Absolutely privileged communication
Another
defense, which is the strongest of all, is the doctrine of “absolutely
privileged communication.”
Under
this doctrine, whatever damaging words published or broadcast cannot be used to
convict the accused criminally or to adjudge against a defendant damage awards
in civil a case.
This
is so because there is a law or a rule or a constitutional provision
specifically saying these kinds of defamation cannot be a basis of any civil or
criminal suit.
One
kind of absolutely privileged communication is a privileged speech of a senator
or a member of the House of Representatives. It cannot be used as a basis to
charge him criminally or hold him civilly liable.
Another
absolutely privileged communication is a complaint or a petition or some other
kinds of a pleading or a motion filed in courts or quasi-judicial bodies.
All
honor-damaging statements found in a complaint or a petition or a pleading or a
motion cannot be used as a basis to hold the author criminally or civilly, as
long as those statements are relevant to the issues at hand.
This
is a policy of the Supreme Court to encourage the complainants and defendants to
tell the truth for better understanding of the issues and for coming to correct
decisions.
If
there is liability for stating defaming words in a complaint, then many will be
afraid to tell the truth and judgments based on things that are untrue are
injustices in themselves.
Also,
this policy is an invitation to the citizens not to just cry in silence but
fight for the interest of keeping orderliness and justice.
This
is also in line with the policy of the Supreme Court to encourage all clients
to tell the truth to their lawyers.

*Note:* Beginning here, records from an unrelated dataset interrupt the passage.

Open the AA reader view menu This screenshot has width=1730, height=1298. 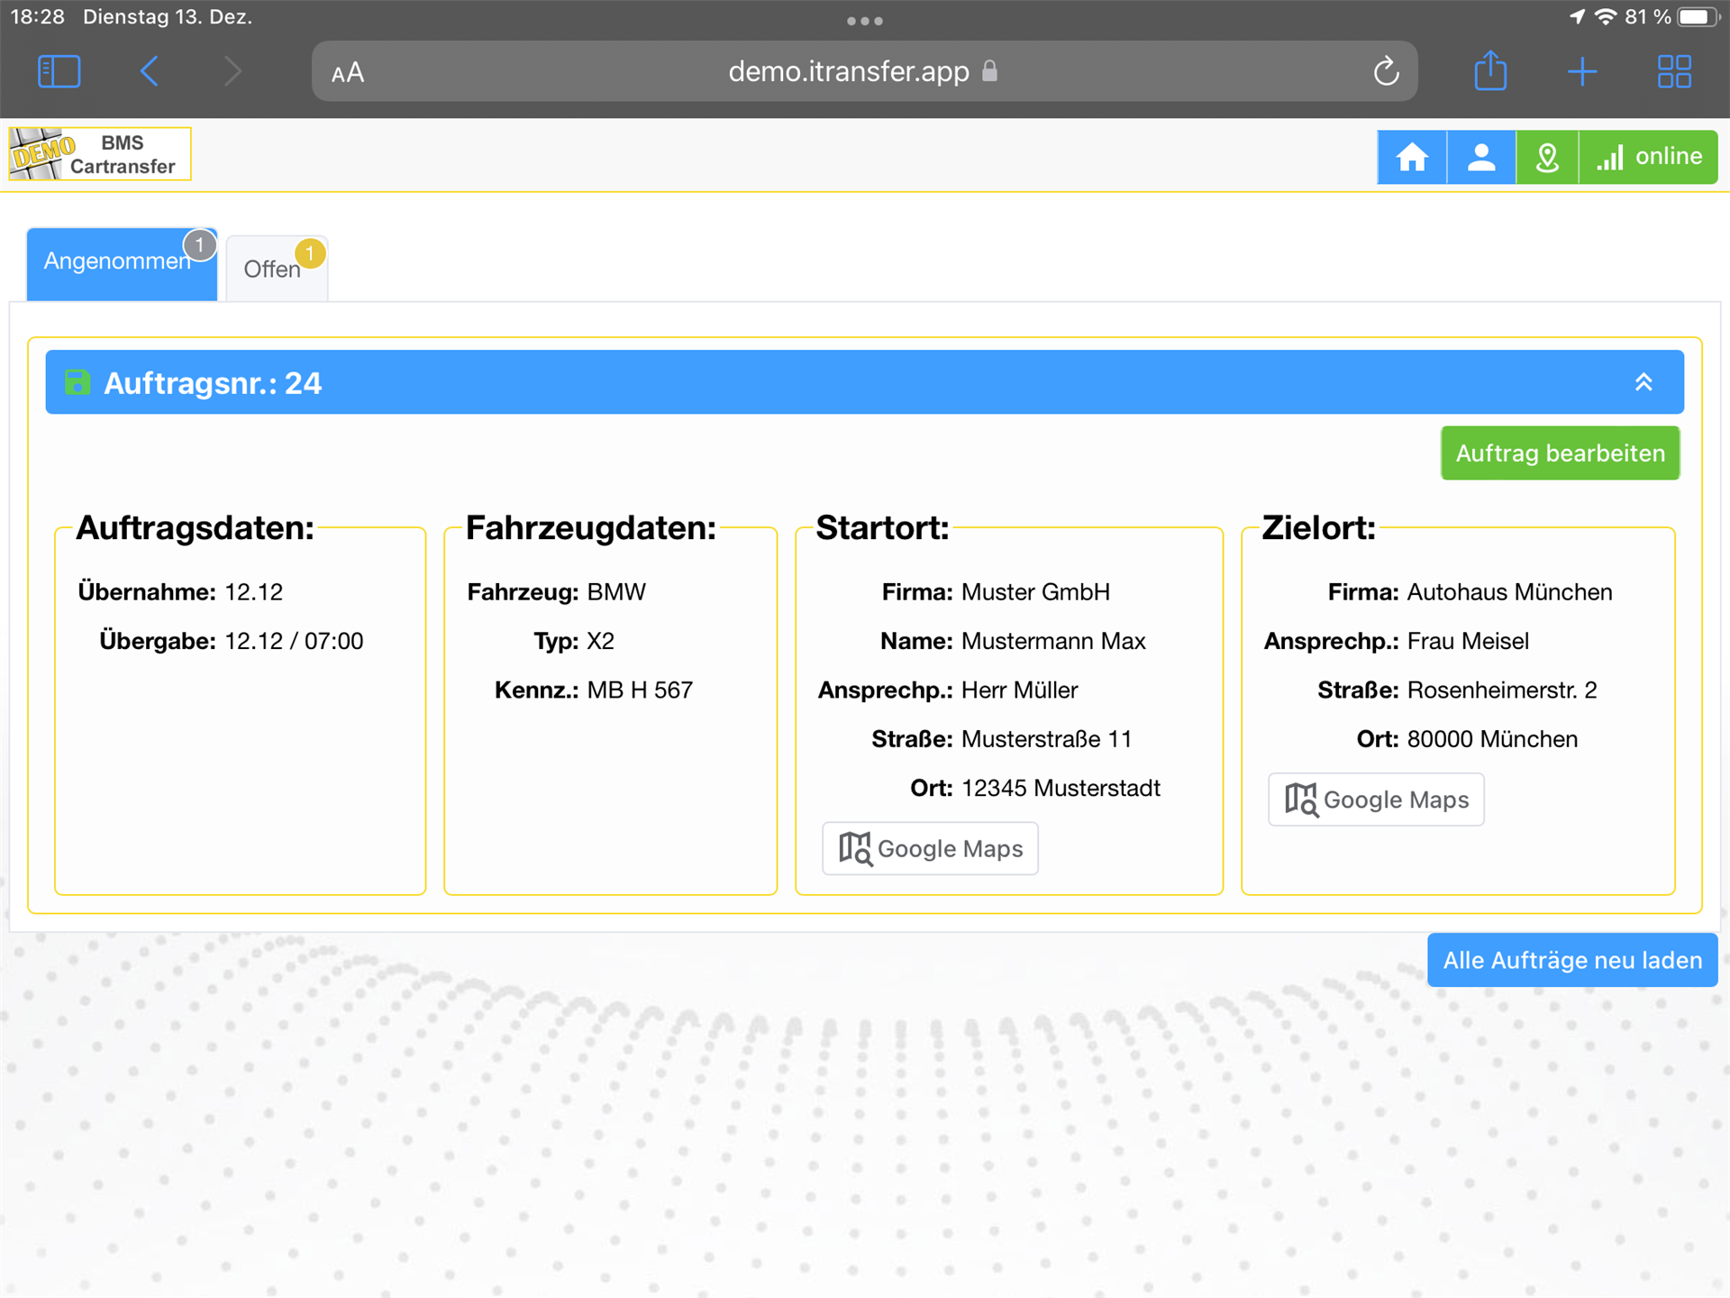coord(348,72)
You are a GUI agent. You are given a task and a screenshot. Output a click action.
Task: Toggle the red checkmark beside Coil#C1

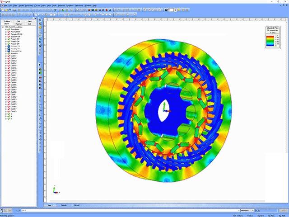click(8, 94)
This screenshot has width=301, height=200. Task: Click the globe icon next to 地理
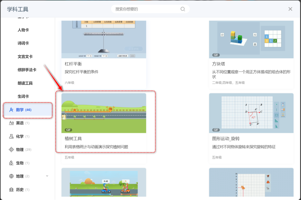click(x=12, y=176)
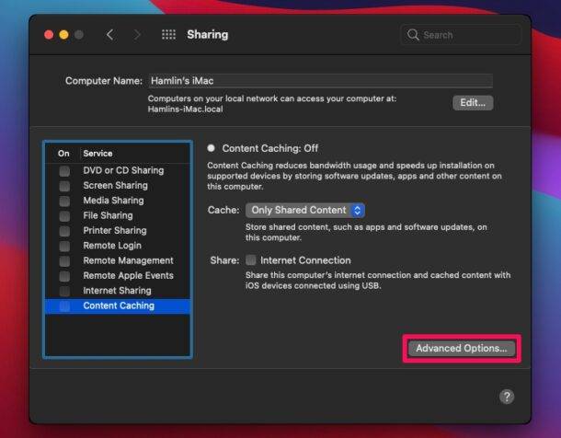Click the Advanced Options button

(462, 349)
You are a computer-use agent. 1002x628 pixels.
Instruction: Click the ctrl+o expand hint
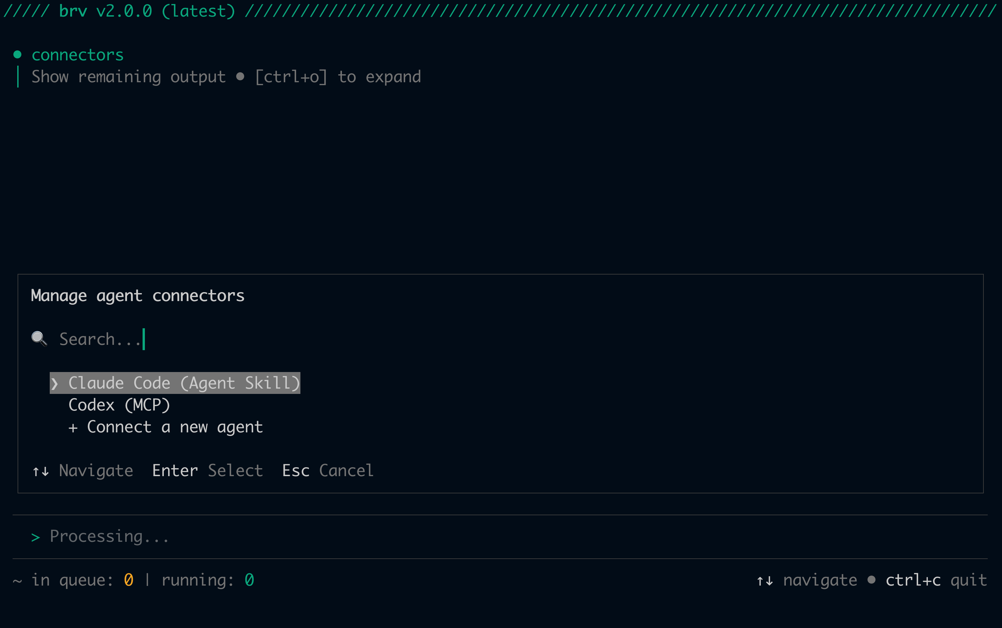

To make sure that clients tell the truth,
they are protected from divulging the clients’ secrets acquired in relation to
the lawyer-client relationship.
In
the case of a client, he cannot be sued for libel just because he or she told
his lawyer about allegations that destroy reputations.
Lack of jurisdiction
Another
very good defense against libel suits is lack of jurisdiction on the part of
the court trying the libel suit involved.
There
are two kinds of lack of jurisdiction situations.
The
first kind is as to the venue of the court where a particular libelous
statement should be filed in accordance with Article 360 of the Revised Penal
Code.
When
lack of jurisdiction is shown, the court cannot hear the case and it must
dismiss the complaint. Otherwise, the decision of the court is null and void
and has no effect.
The
second is lack of jurisdiction as to the subject matter.
The
second type simply means that the complaint is not actually a libel suit but
something else. Maybe, the complaint is actually all about defamation that is
not published so that it is but a slander or oral defamation.
While
the jurisdiction over libel is with the Regional Trial Court, oral defamation
is within the province of the Metropolitan Trial Court or Municipal Trial Court
or the Municipal Trial Court in Cities or the Municipal Circuit Trial Court.
Prescription
Prescription is a legal term for end of the time within which a libel complaint or case can be filed in court.
Article
1147 of the Civil Code of the Philippines specifically declares that civil libel
suits can be filed only within one year. Beyond that period, it can no longer
be acted upon.
Article
90 of the Revised Penal Code, upon the other hand, states the same time frame
within which a criminal complaint for libel may be filed.
Legally,
this is called “prescription of action.”